- Opening Delimiter -
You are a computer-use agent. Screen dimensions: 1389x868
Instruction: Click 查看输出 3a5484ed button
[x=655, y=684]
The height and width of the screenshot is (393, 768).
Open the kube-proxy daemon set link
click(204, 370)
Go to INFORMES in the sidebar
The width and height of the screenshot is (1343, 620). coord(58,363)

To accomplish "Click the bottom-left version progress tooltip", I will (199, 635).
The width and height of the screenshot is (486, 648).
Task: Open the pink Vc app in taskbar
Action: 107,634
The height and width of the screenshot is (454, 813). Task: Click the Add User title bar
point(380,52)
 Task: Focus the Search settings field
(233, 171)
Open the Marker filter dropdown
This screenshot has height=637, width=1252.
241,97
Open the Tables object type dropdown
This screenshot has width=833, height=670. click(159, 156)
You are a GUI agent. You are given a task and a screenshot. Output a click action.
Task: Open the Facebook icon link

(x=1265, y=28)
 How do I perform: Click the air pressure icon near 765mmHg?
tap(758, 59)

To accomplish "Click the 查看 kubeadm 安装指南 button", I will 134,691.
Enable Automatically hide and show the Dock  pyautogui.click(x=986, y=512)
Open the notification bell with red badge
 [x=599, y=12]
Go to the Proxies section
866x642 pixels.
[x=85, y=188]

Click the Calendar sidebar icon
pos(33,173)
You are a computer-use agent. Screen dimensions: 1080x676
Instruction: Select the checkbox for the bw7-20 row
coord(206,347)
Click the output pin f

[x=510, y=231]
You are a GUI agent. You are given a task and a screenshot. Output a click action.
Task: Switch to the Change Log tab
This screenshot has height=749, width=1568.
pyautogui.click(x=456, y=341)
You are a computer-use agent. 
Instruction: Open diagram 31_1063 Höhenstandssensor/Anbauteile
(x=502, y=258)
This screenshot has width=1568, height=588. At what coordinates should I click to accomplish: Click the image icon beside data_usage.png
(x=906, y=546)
- Closing Delimiter -
▸ **WHAT TO WORK ON**:
After reading the material above, tally the lines that include the string "computer" and give only the number.

▸ **PROBLEM SOLUTION**:
3